Der Reichstag hat das folgende
Gesetz beschlossen, das mit Zustimmung des Reichsrats hiermit
verkündet wird:
§ 1. Wer über die
Grenzen eines Gemeindebezirkes hinaus die Beförderung von
Personen oder Sachen mit Kraftfahrzeugen auf bestimmten Strecken
gegen Entgelt betreiben will (Unternehmer von Kraftfahrlinien),
bedarf der Genehmigung der von der obersten Landesbehörde
bestimmten Behörde.
Soll sich das Unternehmen auf das
Gebiet mehrerer Länder erstrecken, so sind zur Genehmigung
die obersten Landesbehörden gemeinsam zuständig.
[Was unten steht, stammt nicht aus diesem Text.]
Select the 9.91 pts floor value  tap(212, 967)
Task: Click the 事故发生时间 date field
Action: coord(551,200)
Jedoch
ist jedes Land verpflichtet, die Fortsetzung einer in einem
benachbarten Lande zugelassenen Kraftfahrlinie in oder durch sein
Gebiet zu gestatten, wenn der Reichsrat auf den durch den
Reichsverkehrsminister geprüften und zu vermittelnden Antrag
anerkennt, daß diese im Interesse des allgemeinen Verkehrs
liegt.
§ 2. Die Genehmigung darf nur erteilt
werden, wenn Gewähr für die Sicherheit und
Leistungsfähigkeit des Betriebes geboten ist und das
Unternehmen den öffentlichen Interessen nicht zuwiderläuft.
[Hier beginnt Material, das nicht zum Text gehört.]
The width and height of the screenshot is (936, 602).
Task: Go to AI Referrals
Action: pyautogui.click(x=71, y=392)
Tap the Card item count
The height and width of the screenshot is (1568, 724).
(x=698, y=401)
§ 3. Die Genehmigung kann zurückgenommen
werden, wenn gegen die bei der Genehmigung festgesetzten
Bedingungen oder gegen die auf Grund des § 5 erlassenen
Vorschriften und Anordnungen oder gegen die auf Grund des §
6 des Gesetzes über den Verkehr mit Kraftfahrzeugen vom 3.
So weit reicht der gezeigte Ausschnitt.